Another psychological reason for Todd's success, which was also influenced by his father's activities, was the aspiring entrepreneur's open-mind to a wide variety of industries in which he could start a business. Todd clearly understood that success and profitability could be found in Lo-Tech industries. In fact, Todd eventually thought of it as an advantage to be a bachelor's degree holder starting a business in an industry with "no college graduates."

Moreover, after interacting with Todd during our interview, it is clear that his sense of humor and seeming fondness for life must have assisted him during the down times of his business start-up. In general, when situations did not turn out according to plan, he had an ability to recognize his mistakes, laugh at them and move on with new insight. These characteristics surely allowed him to remain sane in many situations.

Finally, one must realize that Todd could not have been successful at getting into business if he existed in isolation. His mere drive to prove his ability to be a successful entrepreneur stems from his interactions with his father during his early years. Further, his successful identification of IAA as a customer and Absolute Towing as his business concept is obviously a result of his interaction with the Entrepreneur Program at USC. If Todd had not become a student in the program or if Mr. Scott had not spoken to the program at that particular point in 1986, it is likely that Todd would not be President of Absolute Towing and Transporting.

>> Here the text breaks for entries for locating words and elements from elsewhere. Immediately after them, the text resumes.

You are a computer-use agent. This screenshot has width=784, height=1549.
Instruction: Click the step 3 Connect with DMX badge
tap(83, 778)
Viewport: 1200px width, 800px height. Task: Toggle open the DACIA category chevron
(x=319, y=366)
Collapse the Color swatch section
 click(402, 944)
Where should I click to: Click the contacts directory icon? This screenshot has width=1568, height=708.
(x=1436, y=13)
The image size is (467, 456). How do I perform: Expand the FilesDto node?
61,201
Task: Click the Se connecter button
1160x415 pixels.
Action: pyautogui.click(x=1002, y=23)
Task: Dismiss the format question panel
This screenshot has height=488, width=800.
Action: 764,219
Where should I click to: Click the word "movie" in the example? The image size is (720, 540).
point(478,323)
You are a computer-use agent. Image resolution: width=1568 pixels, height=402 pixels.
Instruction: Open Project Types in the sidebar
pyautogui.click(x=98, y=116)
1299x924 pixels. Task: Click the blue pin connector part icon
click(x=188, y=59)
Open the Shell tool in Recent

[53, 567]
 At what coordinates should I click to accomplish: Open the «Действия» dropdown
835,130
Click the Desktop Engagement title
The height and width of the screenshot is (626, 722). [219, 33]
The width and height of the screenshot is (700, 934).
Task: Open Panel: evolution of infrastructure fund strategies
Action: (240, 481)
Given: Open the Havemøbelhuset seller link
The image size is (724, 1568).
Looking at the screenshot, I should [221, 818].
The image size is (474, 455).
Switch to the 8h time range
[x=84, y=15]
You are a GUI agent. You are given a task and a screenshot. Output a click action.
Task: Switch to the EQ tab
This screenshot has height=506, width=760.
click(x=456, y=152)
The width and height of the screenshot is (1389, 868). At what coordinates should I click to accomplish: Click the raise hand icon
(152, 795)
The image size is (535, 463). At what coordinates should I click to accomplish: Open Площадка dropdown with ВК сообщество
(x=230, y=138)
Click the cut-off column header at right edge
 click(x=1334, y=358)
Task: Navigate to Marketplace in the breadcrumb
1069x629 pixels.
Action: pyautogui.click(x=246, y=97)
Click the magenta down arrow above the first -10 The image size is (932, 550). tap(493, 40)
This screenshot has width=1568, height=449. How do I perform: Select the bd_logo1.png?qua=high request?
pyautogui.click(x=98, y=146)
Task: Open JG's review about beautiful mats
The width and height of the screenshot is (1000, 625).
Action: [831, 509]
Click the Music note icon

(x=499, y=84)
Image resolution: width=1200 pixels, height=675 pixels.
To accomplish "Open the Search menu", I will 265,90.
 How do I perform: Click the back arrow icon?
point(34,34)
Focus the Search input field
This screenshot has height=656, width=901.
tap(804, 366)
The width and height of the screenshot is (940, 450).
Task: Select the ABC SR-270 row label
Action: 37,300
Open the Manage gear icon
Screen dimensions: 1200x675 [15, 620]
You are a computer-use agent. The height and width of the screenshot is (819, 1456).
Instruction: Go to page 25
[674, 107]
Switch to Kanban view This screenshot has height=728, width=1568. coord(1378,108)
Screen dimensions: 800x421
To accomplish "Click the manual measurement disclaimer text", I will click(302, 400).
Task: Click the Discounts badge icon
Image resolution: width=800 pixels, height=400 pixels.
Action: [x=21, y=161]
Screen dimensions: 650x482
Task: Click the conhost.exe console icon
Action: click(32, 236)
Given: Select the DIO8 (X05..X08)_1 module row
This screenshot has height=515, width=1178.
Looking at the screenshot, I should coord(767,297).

An additional social factor was Todd's interaction with the association of towers during the development of his business plan. By discovering their lack of professionalism and business know-how, Todd not only gained confidence in his ability to be successful, but also identified how he could differentiate his towing operation. The professionalism he brought to the towing segment of the industry continues to allow Absolute to differentiate itself from its competition. The point is that if he had not met these individuals at the early stage of business development, he may not have known to incorporate the aforementioned points of differentiation which allowed him to gain the customer’s trust.

In summary, Todd Q. Smart was successful at getting into business because he identified his goal early, surrounded himself with individuals who could assist him and continued to smile while he worked tenaciously to grow his business into a success. Now he reaps the rewards of his risk-taking endeavors and wonders why he ever considered failure an option.